■ ZU ERLEDIGENDE AUFGABEN ■
(a) Schreiben Sie aus dem Artikel über den Siedlungsdruck in Icking den Abschnitt von „Von Susanne Hauck, Icking“ bis „Gasthof Klostermaier eingeladen hatte.“ wörtlich nieder.
(b) Fassen Sie den Artikel über den Siedlungsdruck in Icking in drei Sätzen zusammen.
(c) Setzen Sie den Artikel über den Siedlungsdruck in Icking im Anschluss an seinen letzten Satz fort.

■ DER LESETEXT ■
========

Süddeutsche Zeitung

Siedlungsdruck in Icking:Zubetoniert und versiegelt

Lesezeit: 3 min

Die Ickinger fürchten den Siedlungsdruck und beobachten mit Sorge, wie der Ort zugebaut wird. Der Bund Naturschutz fordert eine Strategie von der Gemeinde und diskutiert mit Bürgern über Lösungen.

Von Susanne Hauck, Icking

In Icking geht eine Veränderung vor sich. Sie ist für jeden sichtbar: Große bewaldete Grundstücke wie am Wenzberg und am Fuchsbichl werden derzeit abgeholzt. Die einzelnen alten Häuschen sind schon platt gemacht, das Baurecht gibt es her, dass stattdessen mehrere Doppelhäuser entstehen können. Wie sehr die Bürger fürchten, dass asphaltiert, zubetoniert, versiegelt wird, zeigte der gut frequentierte Vortrags- und Diskussionsabend "Wie schaut's denn hier aus? Bauwut und Asphaltflut in Icking", zu dem der Ickinger Bund Naturschutz in den Gasthof Klostermaier eingeladen hatte.

"Was soll aus der Perle des Isartals werden?", wollte Ortsvorsitzende Beatrice Wagner von Christian Hierneis wissen. Er ist einer der schärfsten Kritiker der Grünflächenversiegelung. Der Landesvorstand vom Bund Naturschutz sieht das Schicksal Ickings eng gekoppelt an die Entwicklung Münchens, wie er in einem rund einstündigen Vortrag darlegte. Die Metropole kurbele die Zahl der Arbeitsplätze bewusst an, durch den immensen Zuzug von überall her könnten sich viele die Mieten nicht mehr leisten und wichen aufs Land aus. Stattdessen sollten lieber die strukturschwachen Gebiete gestärkt werden, um die Menschen davon abzuhalten, nach München zu ziehen, ist sein Vorschlag. Für Hierneis ist der Siedlungsdruck ein hausgemachtes Problem: Schuld daran sind die Politiker, die keinen Plan haben, wie die Großstadt in 20 Jahren aussehen soll.

Auch Icking hat seine Zukunft selber in der Hand, war seine Kernaussage. "Einen Zaun können Sie nicht bauen", antwortete Hierneis den rund 35 Zuhörern, die wissen wollten, wie es konkret mit ihrem Ort weitergehen soll. Aber ob der Zuzug angeheizt werden soll, darüber könne die Gemeinde entscheiden: "Will ich mehr Menschen nach Icking holen oder nicht?" Dafür braucht es eine Strategie, auch wenn die Gemeinde klein ist, beschwörte er die Anwesenden. Dass Icking lediglich rund zwölf Bauanträge im Jahr genehmigt, Bauland nur im Einheimischenmodell und kein Gewerbegebiet ausweist, wie Gemeinderätin Claudia Roederstein (UBI) unterstrich, ist für Hierneis der richtige Weg. "Wieviel Bauanträge in zehn Jahren vorliegen, wieviel Grünflächen in 30 Jahren noch übrig sein sollen, das muss sich die Gemeinde überlegen", sagte er und empfahl, über Bebauungspläne Vorgaben zu machen. "Es können nicht nur Luxuswohnungen entstehen." Geschosswohnungsbau, das sei am flächenfreundlichsten, hakte Lisa Häberlein (SPD/Grüne) ein.

========

■ BEREITGESTELLTES MATERIAL ■
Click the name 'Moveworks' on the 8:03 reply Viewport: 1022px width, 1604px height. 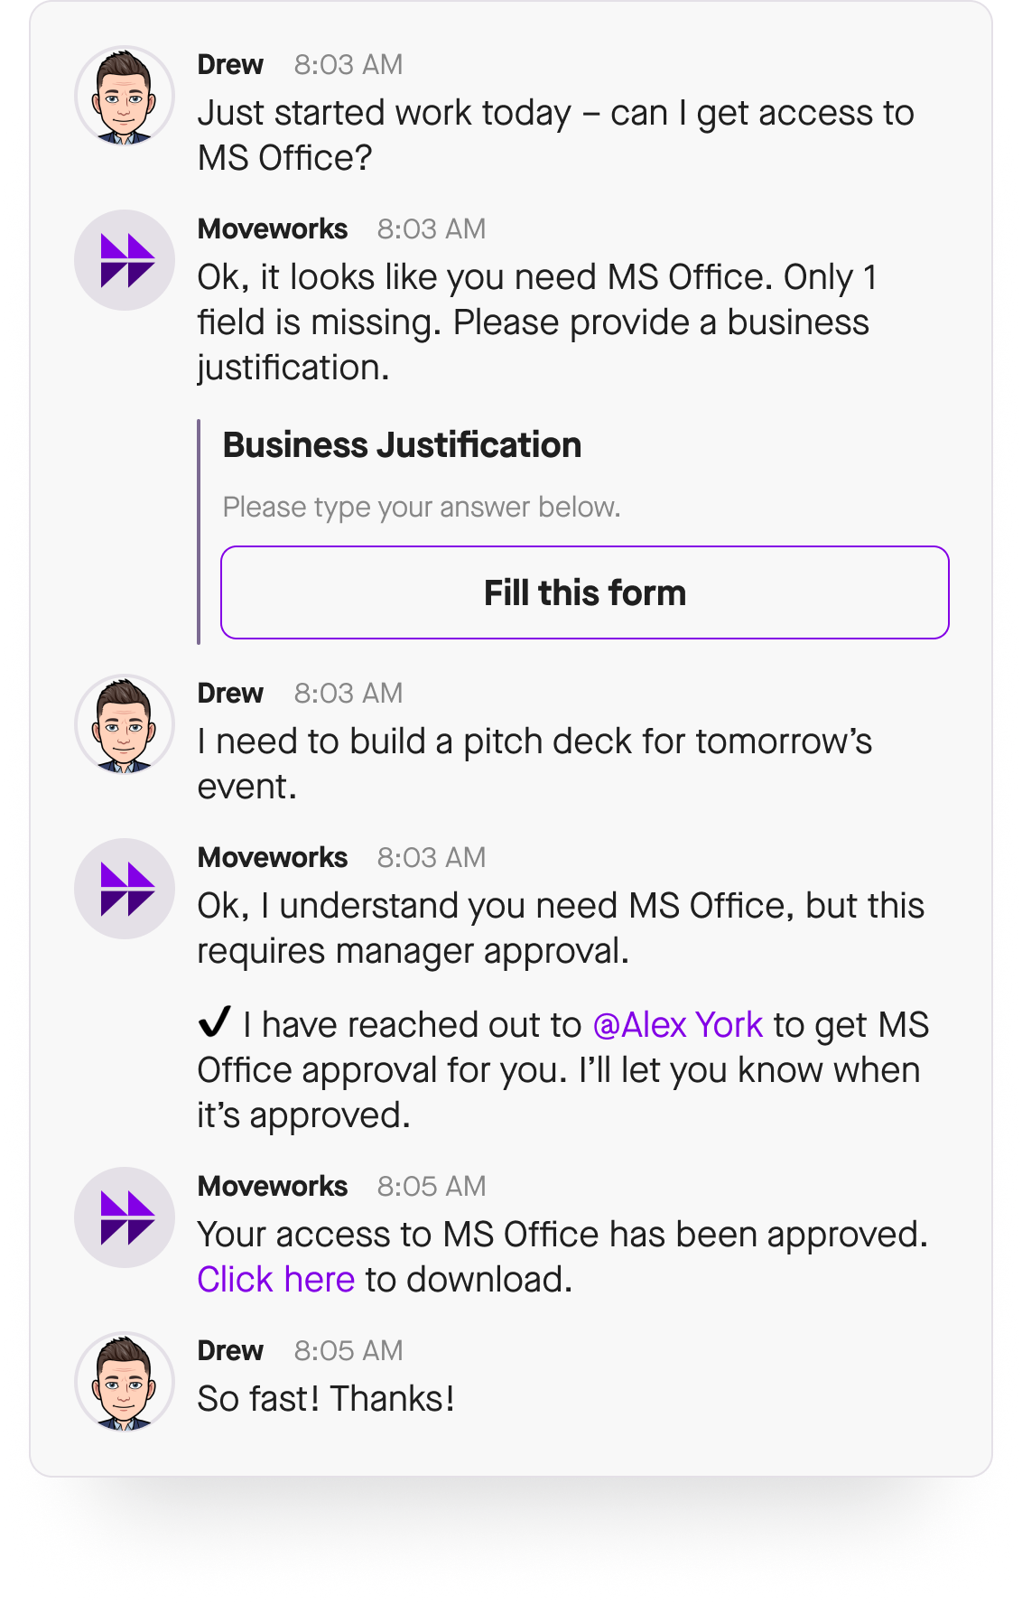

========

■ DIE ANTWORTEN ■
(a)
Von Susanne Hauck, Icking

In Icking geht eine Veränderung vor sich. Sie ist für jeden sichtbar: Große bewaldete Grundstücke wie am Wenzberg und am Fuchsbichl werden derzeit abgeholzt. Die einzelnen alten Häuschen sind schon platt gemacht, das Baurecht gibt es her, dass stattdessen mehrere Doppelhäuser entstehen können. Wie sehr die Bürger fürchten, dass asphaltiert, zubetoniert, versiegelt wird, zeigte der gut frequentierte Vortrags- und Diskussionsabend "Wie schaut's denn hier aus? Bauwut und Asphaltflut in Icking", zu dem der Ickinger Bund Naturschutz in den Gasthof Klostermaier eingeladen hatte.

(b) In Icking werden große bewaldete Grundstücke abgeholzt und alte Häuschen abgerissen, damit dort mehrere Doppelhäuser entstehen können, und der Bund Naturschutz hat deshalb zu einem gut besuchten Diskussionsabend eingeladen. Christian Hierneis sieht das Schicksal Ickings eng an die Entwicklung Münchens gekoppelt, weil viele Menschen sich dort die Mieten nicht mehr leisten können und aufs Land ausweichen. Er schlägt vor, strukturschwache Gebiete zu stärken, und betont, dass Icking selbst über den Zuzug entscheiden kann, dafür aber eine Strategie braucht und über Bebauungspläne Vorgaben machen sollte.

(c)
Emotional wurde es, als Erich Rühmer aufstand und den dringenden Appell an Icking richtete, dem Siedlungsdruck um jeden Preis standzuhalten. Der Altbürgermeister von Schäftlarn und Vorsitzende des Isartalvereins beschrieb eindringlich, wie sehr seine Gemeinde unter dem Druck aus München und dem Freizeithunger der Städter leide. "Gehen Sie ja nicht von den großen Grundstücken weg", mahnte er mehrmals. Für Rühmer macht eine Baumschutzverordnung Sinn, wie sie in Schäftlarn schon seit 1974 existiert. Daran zweifelten einige. Gartenbesitzer würden aus Angst vor der Verordnung gar nichts mehr pflanzen, waren Georg Frechs Bedenken. Der CSU-Gemeinderat sorgte sich außerdem um die gesunden Bäume, die von den kranken, aber geschützten angesteckt werden könnten. Dass die Investoren die Bäume trotzdem abholzen und selbst hohe Geldstrafen in Kauf nehmen, befürchtete Gemeinderat Christian Mielich (SPD/Grüne). "Denen ist es wurscht, ob sie 10 000 Euro zahlen müssen." Aus dem Publikum kam die Anregung, einen Landschaftsplan einzuführen, um schützenswerte Bereiche zu erhalten, was aber nicht weiter diskutiert wurde.

Viele der Anwesenden sehnten sich nach den früheren Zeiten mit den schönen großen Grundstücken zurück und kritisierten, dass die neuen Nachbarn mitleidlos die alten Bäume umsägen würden, "weil sie ihnen die Sonne wegnehmen und Dreck machen". Die Leute zögen heutzutage vor allem aus Statusgründen nach Icking, klagte eine Frau. Ihnen sei am wichtigsten, einen pflegeleichten Garten zu haben. "Alles wird zugepflastert und es bleiben nur ein paar sterile grüne Flächen." Dass es nicht sein kann, dass in einem Dorf wie Irschenhausen ganze "Batterien an Doppelgaragen" entstehen, die "schon fast wie Einfamilienhäuschen aussehen", rügte eine andere. Und überall die Platten. Je mehr, desto besser. Sie sah die Gemeinde in der Pflicht. Die müsse für Dinge, die wichtig seien, Werbung machen. "Wieso versucht sie hier nicht, Einfluss zu nehmen?" Das hätten einige der anwesenden Gemeinderäte wohl gern kommentiert. Aber die Diskussion wurde an diesem Punkt geschlossen.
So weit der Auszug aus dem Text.